Zhou Zhanping, Guo Yuchen, Tang Ruijie, Liang Hengrui, He Jianxing, Xu Feng
School of Software, Tsinghua University, Beijing, China.
Beijing National Research Center for Information Science and Technology (BNRist), Tsinghua University, Beijing, China.
NPJ Digit Med. 2024 Oct 20;7(1):293. doi: 10.1038/s41746-024-01290-7.

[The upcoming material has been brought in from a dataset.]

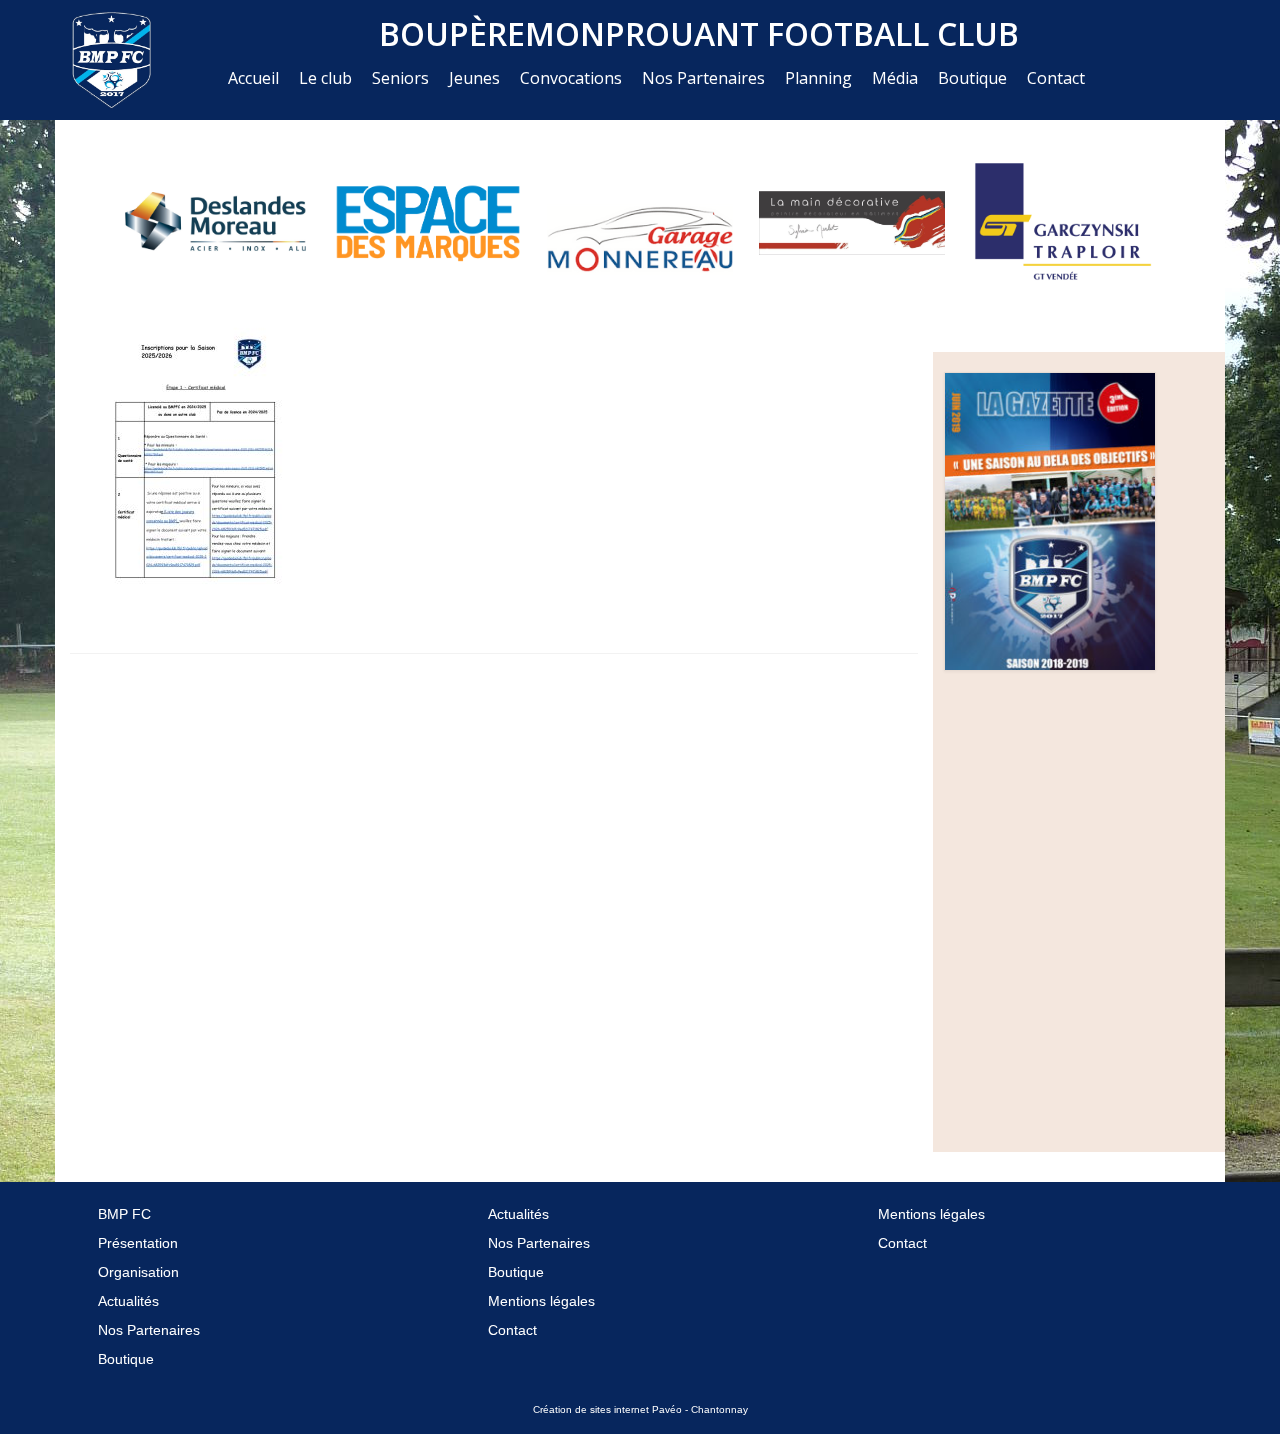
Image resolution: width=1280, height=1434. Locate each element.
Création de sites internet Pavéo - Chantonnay (640, 1409)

The success of deep learning (DL) relies heavily on training data from which DL models encapsulate information. Consequently, the development and deployment of DL models expose data to potential privacy breaches, which are particularly critical in data-sensitive contexts like medicine. We propose a new technique named DiffGuard that generates realistic and diverse synthetic medical images with annotations, even indistinguishable for experts, to replace real data for DL model training, which cuts off their direct connection and enhances privacy safety. We demonstrate that DiffGuard enhances privacy safety with much less data leakage and better resistance against privacy attacks on data and model. It also improves the accuracy and generalizability of DL models for segmentation and classification of mediastinal neoplasms in multi-center evaluation. We expect that our solution would enlighten the road to privacy-preserving DL for precision medicine, promote data and model sharing, and inspire more innovation on artificial-intelligence-generated-content technologies for medicine.
深度学习(DL)的成功在很大程度上依赖于训练数据,DL模型从中封装信息。因此,DL模型的开发和部署会使数据面临潜在的隐私泄露风险,这在医学等数据敏感的环境中尤为关键。我们提出了一种名为DiffGuard的新技术,它可以生成带有注释的逼真且多样的合成医学图像,即使专家也难以区分,以取代用于DL模型训练的真实数据,从而切断它们的直接联系并增强隐私安全性。我们证明,DiffGuard以更少的数据泄露和对数据及模型隐私攻击的更好抵抗力增强了隐私安全性。它还提高了DL模型在多中心评估中对纵隔肿瘤进行分割和分类的准确性和通用性。我们期望我们的解决方案能为精准医学的隐私保护DL之路提供启示,促进数据和模型共享,并激发更多关于医学人工智能生成内容技术的创新。